Uri D. Herscher, Executive Committee, is the visionary and founder of the Skirball Cultural Center. He led Skirball from its inception in the early 1980s and was named Founding President and CEO when the institution opened to the public in October 1995. The Skirball Cultural Center is a place of meeting guided by the Jewish tradition of welcoming strangers and inspired by the American democratic ideals of freedom and equality. We welcome people of all communities and generations to participate in cultural experiences that celebrate discovery and hope, foster human connections and call upon us to help build a more just society. He served in that role until June 2020. Dr Herscher is a scholar, administrator, and rabbi whose abiding commitment to Jewish values—which he embraces as universally ethical in essence and practice—has infused the Skirball throughout its history.

Uri Herscher receives the Outstanding American by Choice Award on April 5, 2016, in Washington, D.C.from then-Deputy Secretary of the Department of Homeland Security Alejandro Mayorcas as Leon Rodriguez, then-director of U.S. Citizenship and Immigration Services looks on. Image by Skirball Cultural Center

Prior to founding the Skirball Cultural Center, Dr Herscher was Executive Vice President and Dean of Faculty of the four-campus Hebrew Union College–Jewish Institute of Religion (HUC–JIR), a position he held for twenty-five years (1970–1995). During that time, he also held the position of Professor of American Jewish History. Over the course of his academic career, Dr Herscher authored several influential books on the history and sociology of American Jewry, among them On Jews, America, and Immigration (American Jewish Archives), Jewish Agricultural Utopias in America (Wayne State University Press), A Century of Memories, 1882–1982: The Eastern European Experience in America (American Jewish Archives), and Queen City Refuge (Behrman House).

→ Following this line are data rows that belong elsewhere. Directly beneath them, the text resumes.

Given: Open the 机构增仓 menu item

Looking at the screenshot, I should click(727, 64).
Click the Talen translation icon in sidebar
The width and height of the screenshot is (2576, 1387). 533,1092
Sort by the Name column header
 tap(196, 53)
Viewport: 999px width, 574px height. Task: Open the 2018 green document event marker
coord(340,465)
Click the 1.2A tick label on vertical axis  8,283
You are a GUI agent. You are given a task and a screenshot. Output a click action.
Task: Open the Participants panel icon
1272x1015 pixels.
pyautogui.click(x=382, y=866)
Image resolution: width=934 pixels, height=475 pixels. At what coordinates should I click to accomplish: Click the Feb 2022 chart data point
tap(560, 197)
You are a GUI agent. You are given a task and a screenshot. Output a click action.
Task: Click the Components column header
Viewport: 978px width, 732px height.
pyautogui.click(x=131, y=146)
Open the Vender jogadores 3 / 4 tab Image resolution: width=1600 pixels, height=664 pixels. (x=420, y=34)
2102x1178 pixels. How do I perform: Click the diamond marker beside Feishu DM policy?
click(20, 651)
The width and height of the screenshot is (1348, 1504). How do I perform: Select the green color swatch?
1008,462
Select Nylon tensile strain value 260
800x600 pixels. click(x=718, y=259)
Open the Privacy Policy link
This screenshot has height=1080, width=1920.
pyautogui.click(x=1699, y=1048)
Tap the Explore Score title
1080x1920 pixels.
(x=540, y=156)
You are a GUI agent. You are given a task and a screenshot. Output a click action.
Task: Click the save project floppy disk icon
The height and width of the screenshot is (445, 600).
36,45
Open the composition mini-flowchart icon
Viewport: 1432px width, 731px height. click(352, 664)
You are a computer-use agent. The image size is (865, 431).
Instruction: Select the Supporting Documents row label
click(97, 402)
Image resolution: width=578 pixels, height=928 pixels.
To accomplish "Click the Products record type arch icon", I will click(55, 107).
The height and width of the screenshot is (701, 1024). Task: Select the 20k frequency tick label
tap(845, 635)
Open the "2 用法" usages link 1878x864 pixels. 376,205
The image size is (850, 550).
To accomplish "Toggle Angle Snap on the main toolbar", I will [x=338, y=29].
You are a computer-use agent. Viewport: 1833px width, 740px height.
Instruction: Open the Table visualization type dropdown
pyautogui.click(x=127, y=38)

Among his civic contributions to the city, Dr Herscher served a five-year term (2001–2006) as one of five commissioners on the Los Angeles Ethics Commission. Throughout his years of institutional and communal leadership, Dr Herscher sought to build public support and appreciation for the constructive role of immigration in American life. Under the auspices of the Department of Homeland Security at a White House ceremony in April 2016, Dr Herscher was recognized by US Citizenship and Immigration Services as an Outstanding American by Choice. This honour is bestowed upon a select few naturalized citizens who have made significant contributions to this nation through civic participation

Dr Herscher was born in Tel Aviv in 1941 to German Jewish refugee parents who had fled Hitler’s rise to power and made their way to British Mandate Palestine in the mid-1930s. His grandparents and many relatives were murdered in Nazi death camps. In the mid-1950s, Dr Herscher immigrated with his family to the United States, settling in San Jose, California. As an undergraduate at the University of California at Berkeley, Dr Herscher co-founded Cal Camp, a summer camp for underprivileged children in the Bay Area, which continues to operate today. He graduated with honours in 1964 with degrees in history and sociology.  He ordained a rabbi at HUC–JIR in 1970 and received a doctorate in American Jewish history in 1973. Dr Herscher holds honorary degrees from the University of Southern California, the University of Judaism, and Hebrew Union College.